Israel has taken advantage of the security vacuum created by the removal of president Bashar al-Assad by Islamist rebels late last year to launch scores of strikes aimed at military targets, including air defences, weapons sites and other equipment.
It has also created and enforced new outposts within the demilitarised border zone, with an unknown number of troops deployed within it for the foreseeable future. This is despite repeated objections from Syria’s new government led by Ahmed al-Sharaa, the military leader from the Hayat Tahrir al-Sham rebel group that ousted the Assad regime.
This overnight assault came after Netanyahu told Israeli troops on Sunday that he intended to deny access “south of Damascus” to both the new Syrian army and HTS forces, a significant expansion of the area in which the Israeli military is exerting some level of control.
“We demand the complete demilitarisation of southern Syria,” Netanyahu said, reiterating that Israeli troops would remain in Syrian territory “for an indefinite period of time”.

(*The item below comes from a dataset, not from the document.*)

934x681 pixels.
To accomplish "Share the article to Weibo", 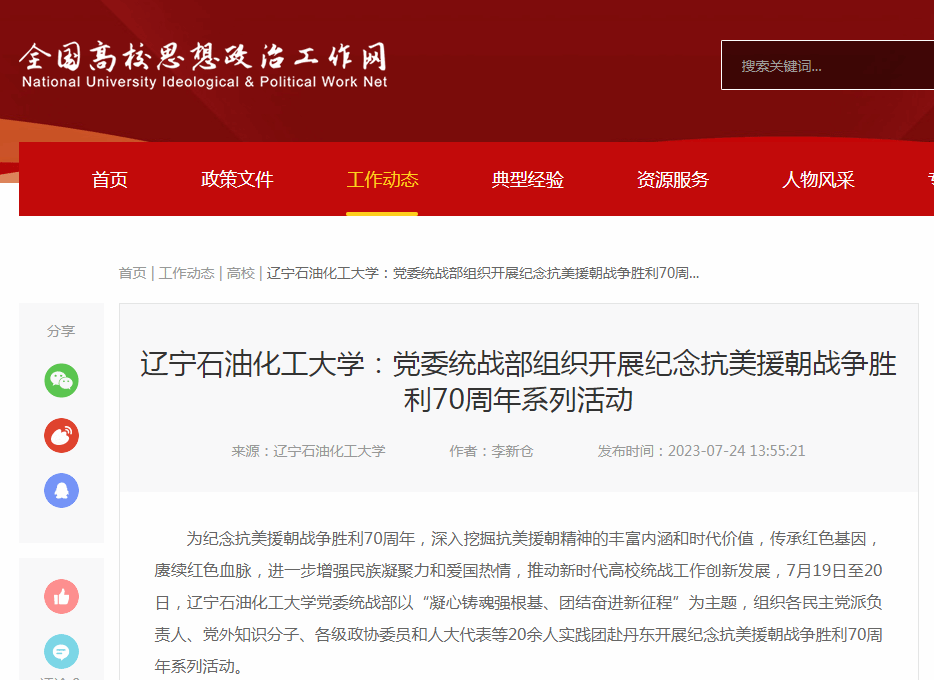I will pos(61,436).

Israeli ground forces have, at times, encroached further into Syrian territory since seizing the five-decade UN-patrolled buffer zone that separates the two countries. They also continue to hold what has come to be called a “security area” in south-west Syria, including the strategic mountaintop of Jabal al Sheikh, known to Israelis as Mount Hermon, in the occupied Golan Heights.
Syria’s new HTS-led government did not respond to a request to confirm the strike, nor did it publish any statements on the attacks.
Yet Syrians have become more vocal about the Israeli presence in their country, demanding an end to the encroachment and the intervention of the international community to thwart its advance.
A statement concluding a government-sponsored national conference on Tuesday decried “Israeli incursion in Syrian lands”, calling it “a flagrant violation of Syrian sovereignty” and demanded Israeli forces’ “immediate and unconditional withdrawal”.
Sharaa has sought to reassure Netanyahu and Israel that his administration and army do not seek conflict, and that they would uphold a 1974 disengagement agreement between the two countries.